Jupiter’s moon Europa and several other worlds in the solar system are thought to have liquid water oceans beneath their frozen surfaces. But Saturn’s miniscule moon Enceladus, one of these worlds, offers scientists something unique.
“It’s got a sign saying ‘free samples if you want to look for life,’” said Morgan Cable, an ocean worlds research scientist at NASA’s Jet Propulsion Laboratory. “You don’t have to dig. You don’t have to drill.”
You don’t even have to land.
From a global ocean below the surface of Enceladus, water constantly blasts at 800 miles per hour (about 1,300 kilometers per hour) through cracks in the moon’s surface, sending samples of the ocean hundreds of miles into space where the Cassini orbiter has sampled them.
In the plume Cassini scientists found not just water but salts, ammonia, methane, nanograins of silica and other materials, none of which scientists would have known about if it weren’t being ejected out to where Cassini can reach it.
Cassini has flown through the Enceladus plume several times, sampling the material with its two mass spectrometers — the Cosmic Dust Analyzer (which measures dust grains) and the Ion and Neutral Mass Spectrometer (which measures gases) — and other instruments. Cassini has also analyzed particles in Saturn’s E ring, which is composed almost exclusively of tiny water ice grains sprayed out of the active ocean world.

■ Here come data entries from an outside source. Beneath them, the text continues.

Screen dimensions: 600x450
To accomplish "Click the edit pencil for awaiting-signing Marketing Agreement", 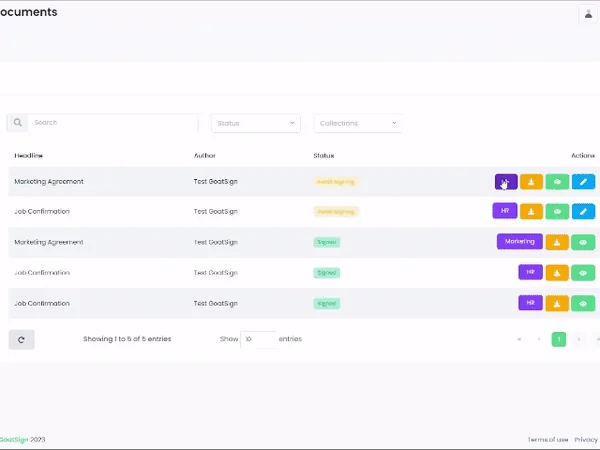I will pos(583,182).
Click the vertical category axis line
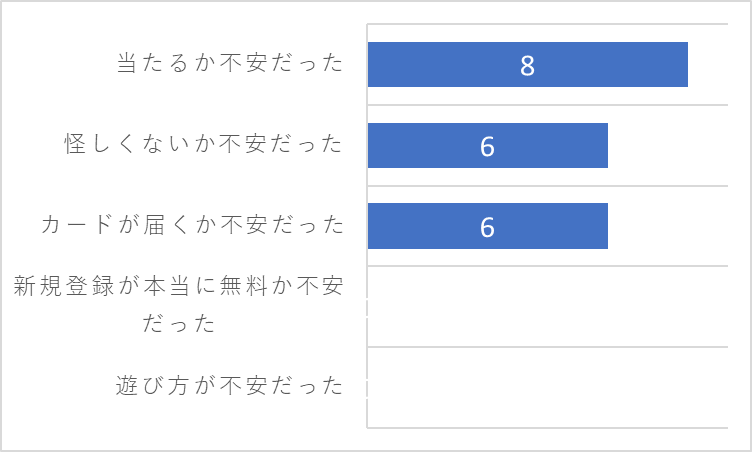 (367, 226)
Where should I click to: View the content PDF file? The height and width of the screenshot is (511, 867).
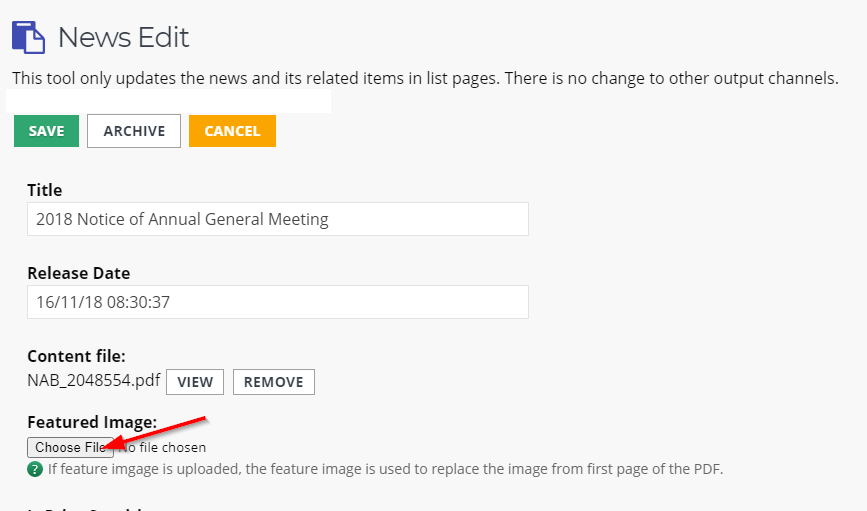pos(195,382)
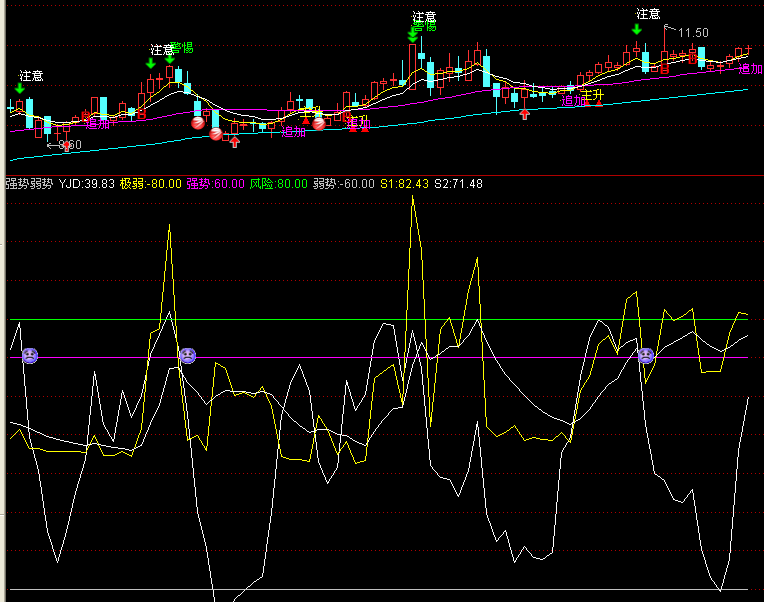The height and width of the screenshot is (602, 764).
Task: Click the S1:82.43 yellow legend value
Action: (404, 184)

With the right instruments, Cassini scientists could even determine if the grains contained evidence of life, if they had known before launch that Enceladus had an ocean, or jets providing easily accessible samples of that ocean. But the two mass spectrometers were not designed to sample the Enceladus plume.
“We didn’t know about the Enceladus plume when Cassini launched,” said Linda Spilker, Cassini project scientist at JPL. “So we didn’t carry instruments to detect definitive evidence of life, such as fatty acids, in the plume.”

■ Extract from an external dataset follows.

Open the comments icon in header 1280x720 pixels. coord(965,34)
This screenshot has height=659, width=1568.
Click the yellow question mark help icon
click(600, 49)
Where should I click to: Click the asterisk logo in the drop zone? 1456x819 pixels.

Cassini’s instruments generally can tell scientists what elements are in a dust particle, but the instruments have limits. For example, two nitrogen atoms combined have an atomic mass of about 28, but the atomic masses of a carbon atom and an oxygen atom are about 12 and 16, respectively, giving carbon monoxide (CO) an atomic mass of 28. So Cassini’s mass spectrometers can’t tell the difference between N2 and CO. But mass spectrometers more advanced than Cassini’s could. They could even see the difference between two molecules of carbon monoxide, each with a different carbon isotope.
“Eventually we would like to go back with more sensitive and better resolution mass spectrometers, things that can tell the difference between molecules that are the same mass but composed of different things, like N2 and CO,” Cable said.